Nonostante le difficoltà gli operatori hanno dimostrato una grande resilienza ed ora sono pronti a ripartire grazie alla ripresa della domanda all’estero ed in Italia dove Coldiretti in collaborazione con AFFI (Associazione Floricoltori e Fioristi Italiani) ha voluto offrire un segnale di speranza per sostenere il ritorno alla vita di comunità nelle piazze, dei musei, dei luoghi di cultura e arte, dopo l’isolamento imposto dal Covid con garofani, gerbere, lilium, achillee, limonium, solidago, statici, lisianthus, aspidistre, aralie, monstere, ruscus e gerbere coltivate in Italia. «Un'iniziativa per rendere piu’ belle le città per abitanti e turisti che aiuta peraltro – precisa la Coldiretti - nella battaglia contro lo smog, le bolle di calore ed i cambiamenti climatici».

 

Quasi sei italiani su dieci negli ultimi tre mesi hanno regalato piante o fiori secondo il sondaggio on line sul sito www.coldiretti.it che evidenzia come la svolta green impressa dalla pandemia negli italiani abbia favorito il ritorno del verde nelle case e il successo degli omaggi floreali per trasmettere i propri sentimenti. Una attenzione sostenuta dalla Coldiretti che ha diffuso il vademecum per ottimizzare la presenza dei fiori e delle piante nelle case degli italiani dove portano bellezza, serenità, ambiente ed una migliore qualità della vita.

 

I consigli di Coldiretti per conservare i fiori:

1.    Acquistare fiori italiani che resistono di più e sono coltivati in modo ecosostenibile.

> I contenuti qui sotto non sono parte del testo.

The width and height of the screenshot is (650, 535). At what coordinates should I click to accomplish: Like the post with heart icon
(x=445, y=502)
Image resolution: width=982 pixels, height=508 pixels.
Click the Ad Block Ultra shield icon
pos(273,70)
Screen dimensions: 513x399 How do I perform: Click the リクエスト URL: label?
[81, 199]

2.    Acquistare fiori in ottimo stato, senza ammaccature o foglie di colore scuro e con lo stelo abbastanza robusto.

3.    Giunti in casa accorciare il gambo tagliando i 3- 4 cm finali dello stelo, non con le forbici che schiaccerebbero i canali di transito dell’acqua all’interno del fiore, ma con un coltello affilato e con un taglio netto e obliquo.

4.    Cambiare l’acqua ogni giorno, e fare attenzione che sia sempre fresca e pulita.

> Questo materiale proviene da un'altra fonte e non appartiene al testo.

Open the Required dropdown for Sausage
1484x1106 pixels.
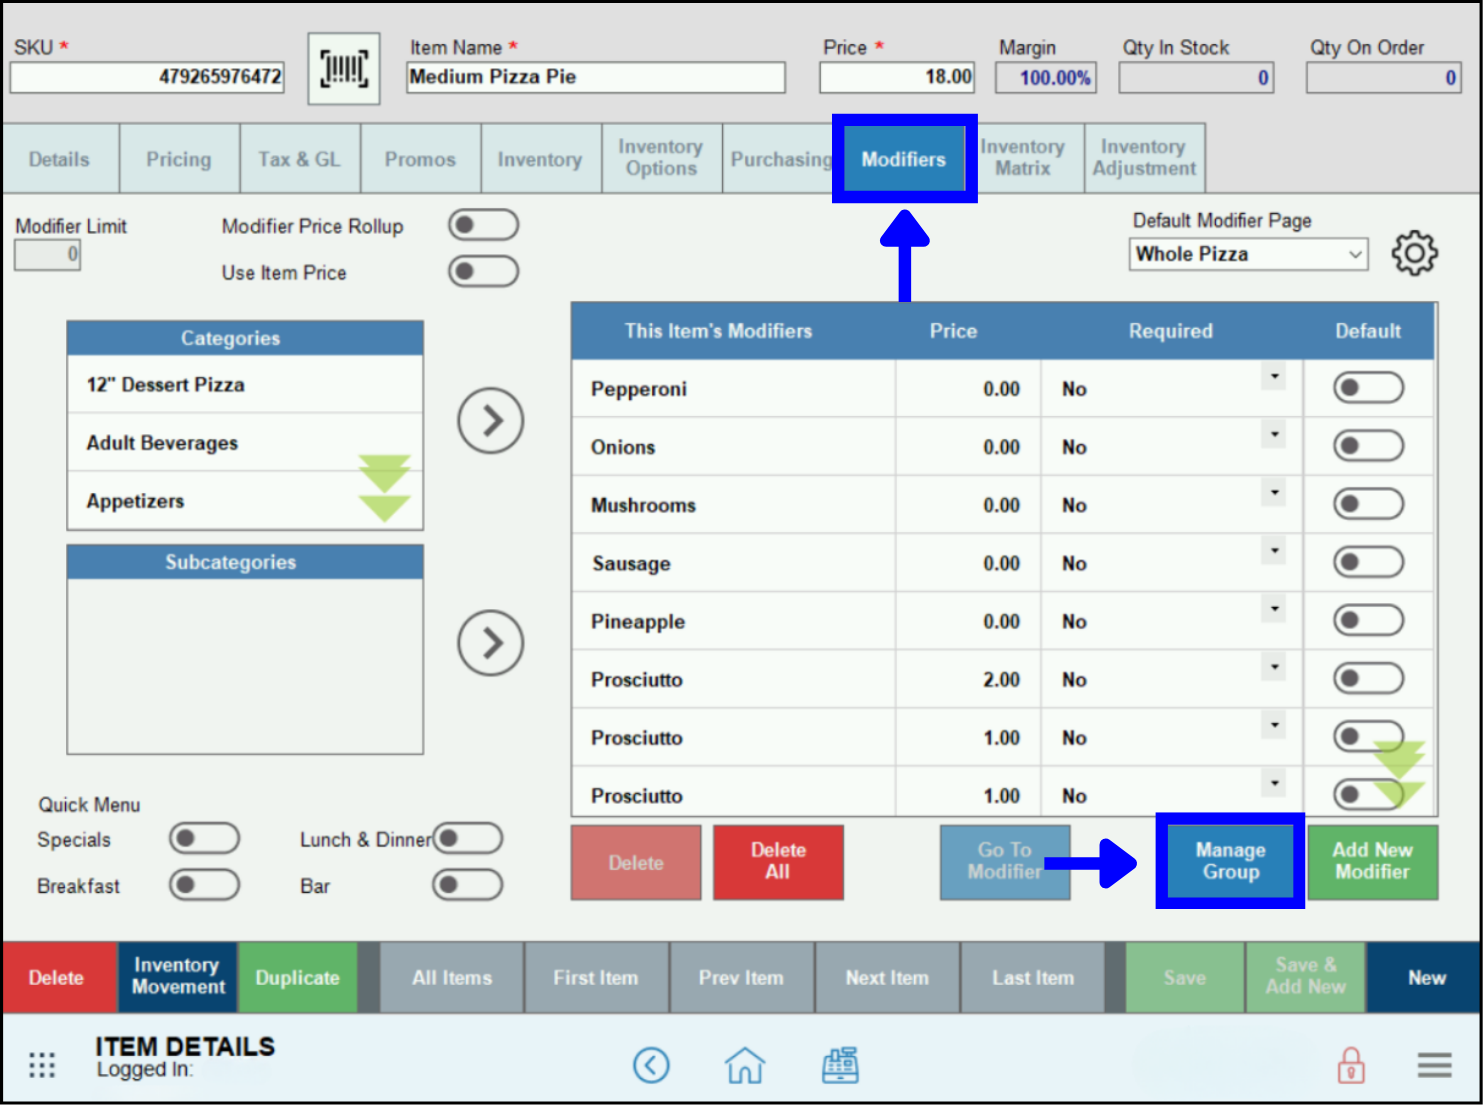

5.    Sciogliere nell’acqua un’aspirina o 3-4 gocce di candeggina per litro d’acqua al fine di impedire la formazione di batteri che ostruirebbero i canali per portare l’acqua al fiore.

6.    Evitare l’esposizione alla luce diretta e le correnti d’aria sia calda sia fredda e la vicinanza a fonti di calore.

7.    Tenere i fiori lontani dalla frutta che ne accelera la maturazione e ne accorcia la vita.

8.    Un fiore, come un ricordo, è per sempre. Quando inizia a deperire, essiccalo e conservalo per abbellire la tua casa.